To overcome the shortcomings of this paradigm, research efforts have gradually moved towards many-to-many and non-parallel datasets, allowing the scalability of neural VC with large and multiple speakers datasets, with the assumption that the increase of data can induce a substantial increase in the quality and naturalness of the VC. Among the first attempts, starGAN VC [22,23] was proposed to extend the paradigm of cycle-GAN to many-to-many and non-parallel VC by proposing a conditional encoder–decoder architecture. As opposed to cycleGAN VC, starGAN VC is composed of a single encoder–decoder in which the decoder is conditioned on the speaker identity to be reconstructed. In addition to the usual cycle-consistency and discriminator losses of a cycle-GAN, a classifier loss is added to determine the speaker identity from the converted speech. Further research attempted to break the need to learn any conversion function, either one-to-one or many-to-many, by formulating the VC problem as a conditional auto-encoder [24,25,26]. Similar to starGAN, this architecture is an auto-encoder in which the encoder part encodes the source speaker from the input source speaker’s utterance and the decoder part reconstructs the target speaker’s utterance from the source encoding and a speaker embedding. The fundamental difference is in the fact that during training the source and the target speakers are simply the same. During conversion, it is only necessary to manipulate the speaker attribute in the decoder to convert the input speech to the desired target identity. This breakthrough, known as few-shot [25] or zero-shot VC [26], has opened the way to high-quality VC from a very small number of examples of the target speaker.
In another line of research, VC based on comprehensively structured speech representations has been investigated. According to the fundamental model of speech communication, speech conveys verbal and non-verbal information: linguistic (the primary meaning, i.e., the text or content), para-linguistic (secondary information that helps to understand the intended meaning, e.g., the modality of a question or emotional state of the speaker), and extra-linguistic (which provides only information about the speaker, e.g., their identity or socio-geographical origin). VC architectures have started to integrate explicitly linguistic content and speaker identity [27] information, e.g., by the explicit use of textual information (Phonetic Posterior-Grams, PPG [28,29]) and with speaker representation, usually referred to as speaker embedding [30]. In order to efficiently learn a structured representation from raw data, it is necessary to disentangle the information encoded in the signal [31]. This problem can be written in the form of a neural network and tackled by adopting an information bottleneck [32] or adversarial [12,33] strategy, both of which are grounded in information theory [34]. In [35], three bottlenecks were used to separately encode the speech parameters of pitch, timbre, and rhythm, while in [36,37] the authors employed adversarial learning of disentangled representations to learn a set of representations that encodes specifically linguistic information and speaker identity, ideally independent from one another. While recent VC systems can achieve realistic voice identity conversion with limited data of the target speaker, in contrast to the wealth of research into the manipulation of face attributes [33,38,39] there do not exist many studies that investigate the conversion of other voice attributes, such as, for example, age and gender.
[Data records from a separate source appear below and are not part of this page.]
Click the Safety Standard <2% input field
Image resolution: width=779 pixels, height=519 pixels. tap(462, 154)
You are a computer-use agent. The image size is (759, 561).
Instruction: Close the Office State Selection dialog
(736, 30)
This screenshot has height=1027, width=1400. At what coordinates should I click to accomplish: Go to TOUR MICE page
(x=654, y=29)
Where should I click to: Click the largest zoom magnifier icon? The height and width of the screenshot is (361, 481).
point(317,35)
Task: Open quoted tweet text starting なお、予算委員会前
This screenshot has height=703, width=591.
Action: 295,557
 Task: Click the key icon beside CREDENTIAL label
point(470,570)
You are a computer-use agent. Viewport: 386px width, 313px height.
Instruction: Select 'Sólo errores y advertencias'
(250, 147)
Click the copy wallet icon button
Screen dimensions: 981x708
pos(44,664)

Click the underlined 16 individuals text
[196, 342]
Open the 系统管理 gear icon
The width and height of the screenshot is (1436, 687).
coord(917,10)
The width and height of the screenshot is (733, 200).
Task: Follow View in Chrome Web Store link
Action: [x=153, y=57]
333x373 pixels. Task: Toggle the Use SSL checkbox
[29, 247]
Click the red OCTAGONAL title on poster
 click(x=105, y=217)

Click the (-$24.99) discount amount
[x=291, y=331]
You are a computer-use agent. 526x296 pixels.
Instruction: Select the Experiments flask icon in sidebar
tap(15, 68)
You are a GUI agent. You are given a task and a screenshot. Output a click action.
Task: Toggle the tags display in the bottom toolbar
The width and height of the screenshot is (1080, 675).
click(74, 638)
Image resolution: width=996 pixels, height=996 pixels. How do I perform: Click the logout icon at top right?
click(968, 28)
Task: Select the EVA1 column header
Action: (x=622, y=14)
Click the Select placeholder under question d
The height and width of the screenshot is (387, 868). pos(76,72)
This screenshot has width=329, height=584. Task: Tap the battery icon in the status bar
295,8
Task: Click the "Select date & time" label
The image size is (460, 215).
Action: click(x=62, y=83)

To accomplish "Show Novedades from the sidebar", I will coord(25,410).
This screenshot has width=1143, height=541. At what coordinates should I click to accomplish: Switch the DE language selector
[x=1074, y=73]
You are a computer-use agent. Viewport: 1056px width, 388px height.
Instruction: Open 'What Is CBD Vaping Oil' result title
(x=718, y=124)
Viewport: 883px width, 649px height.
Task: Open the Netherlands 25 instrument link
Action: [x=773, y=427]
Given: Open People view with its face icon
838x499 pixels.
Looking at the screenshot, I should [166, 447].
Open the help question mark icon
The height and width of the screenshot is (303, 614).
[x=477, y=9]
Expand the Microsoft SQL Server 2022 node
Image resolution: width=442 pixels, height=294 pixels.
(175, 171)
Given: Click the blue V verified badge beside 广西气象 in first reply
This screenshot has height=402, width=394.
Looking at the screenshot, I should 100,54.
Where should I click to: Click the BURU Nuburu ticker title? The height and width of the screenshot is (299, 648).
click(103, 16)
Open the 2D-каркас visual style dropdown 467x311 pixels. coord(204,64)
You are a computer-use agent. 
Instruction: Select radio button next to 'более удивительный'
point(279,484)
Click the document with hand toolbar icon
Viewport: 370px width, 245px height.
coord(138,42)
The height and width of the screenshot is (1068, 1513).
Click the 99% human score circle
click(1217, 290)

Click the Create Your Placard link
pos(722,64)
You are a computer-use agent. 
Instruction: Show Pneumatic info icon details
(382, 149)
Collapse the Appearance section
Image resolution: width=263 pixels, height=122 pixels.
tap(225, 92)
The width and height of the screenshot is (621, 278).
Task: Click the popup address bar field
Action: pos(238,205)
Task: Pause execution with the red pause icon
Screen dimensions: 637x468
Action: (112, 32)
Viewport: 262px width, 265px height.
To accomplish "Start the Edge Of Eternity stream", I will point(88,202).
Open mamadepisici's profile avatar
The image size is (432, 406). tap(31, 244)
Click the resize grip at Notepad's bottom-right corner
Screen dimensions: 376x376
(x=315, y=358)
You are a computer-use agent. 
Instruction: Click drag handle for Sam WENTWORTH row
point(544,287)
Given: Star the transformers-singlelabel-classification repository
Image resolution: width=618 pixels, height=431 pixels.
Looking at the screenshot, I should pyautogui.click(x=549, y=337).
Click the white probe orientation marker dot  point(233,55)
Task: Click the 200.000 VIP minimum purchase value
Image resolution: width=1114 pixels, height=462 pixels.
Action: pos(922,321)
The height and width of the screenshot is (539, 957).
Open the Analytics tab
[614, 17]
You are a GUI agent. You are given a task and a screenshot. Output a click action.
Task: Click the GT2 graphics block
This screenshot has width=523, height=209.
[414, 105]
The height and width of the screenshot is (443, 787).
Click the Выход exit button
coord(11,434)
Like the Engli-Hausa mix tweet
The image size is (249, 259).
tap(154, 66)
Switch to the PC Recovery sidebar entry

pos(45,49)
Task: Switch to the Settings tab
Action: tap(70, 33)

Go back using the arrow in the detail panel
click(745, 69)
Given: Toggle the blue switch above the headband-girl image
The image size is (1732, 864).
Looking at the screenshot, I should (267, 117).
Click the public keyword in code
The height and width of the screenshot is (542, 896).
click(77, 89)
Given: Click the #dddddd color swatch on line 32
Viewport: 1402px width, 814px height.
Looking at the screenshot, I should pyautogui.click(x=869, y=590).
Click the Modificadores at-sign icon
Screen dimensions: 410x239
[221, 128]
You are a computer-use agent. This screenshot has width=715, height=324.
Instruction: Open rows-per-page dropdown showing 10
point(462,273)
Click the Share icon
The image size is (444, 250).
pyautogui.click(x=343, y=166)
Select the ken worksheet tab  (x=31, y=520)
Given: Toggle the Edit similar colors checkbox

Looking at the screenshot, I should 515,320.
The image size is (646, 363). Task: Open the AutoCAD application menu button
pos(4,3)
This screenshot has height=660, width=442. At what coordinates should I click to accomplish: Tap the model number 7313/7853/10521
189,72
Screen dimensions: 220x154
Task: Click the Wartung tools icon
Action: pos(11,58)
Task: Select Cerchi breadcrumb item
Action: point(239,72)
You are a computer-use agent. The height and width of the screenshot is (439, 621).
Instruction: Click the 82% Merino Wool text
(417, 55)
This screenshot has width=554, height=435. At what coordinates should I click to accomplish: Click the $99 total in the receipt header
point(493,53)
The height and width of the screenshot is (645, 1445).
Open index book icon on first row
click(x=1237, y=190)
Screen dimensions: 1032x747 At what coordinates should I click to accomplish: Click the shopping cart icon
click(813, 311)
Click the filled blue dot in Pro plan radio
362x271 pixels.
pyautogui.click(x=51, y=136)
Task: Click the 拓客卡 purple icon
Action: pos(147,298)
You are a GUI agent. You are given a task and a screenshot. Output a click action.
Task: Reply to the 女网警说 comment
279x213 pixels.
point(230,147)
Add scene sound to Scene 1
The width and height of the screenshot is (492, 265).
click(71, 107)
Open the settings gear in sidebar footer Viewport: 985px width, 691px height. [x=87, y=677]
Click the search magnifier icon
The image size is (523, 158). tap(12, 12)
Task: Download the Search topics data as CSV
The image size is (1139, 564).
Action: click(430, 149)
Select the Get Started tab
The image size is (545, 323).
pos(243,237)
1.3. Contributions of This Paper

This paper proposes a structured neural VC architecture for manipulating voice attributes by means of disentangling the attributes in the latent representation. The main contributions of the paper can be listed as follows:
-
An extension of the VC architecture presented in [40] that allows for the encoding and manipulation of the voice by means of multiple attributes (content, identity, age, or gender);
-
An implementation of a network for voice attribute disentanglement based on a fader network [33], an adversarial neural network originally established for face manipulation. In the proposed VC architecture, the speaker identity code is further decomposed adversarially into two parts, namely, a speaker identity code that is independent of the desired attribute and an attribute code;
-
The application of the proposed neural architecture to voice gender manipulation. While this study only focuses on voice gender manipulation, we foresee extending it in the future to manipulate other identity-related attributes such as age, accent, or speaking style.
The remainder of this paper is organized as follows: Section 2 presents the core VC architecture and the proposed neural disentanglement strategy, while Section 4 presents a complete experimental evaluation of the proposed VC architecture with application to voice gender manipulation, including objective and subjective experiments.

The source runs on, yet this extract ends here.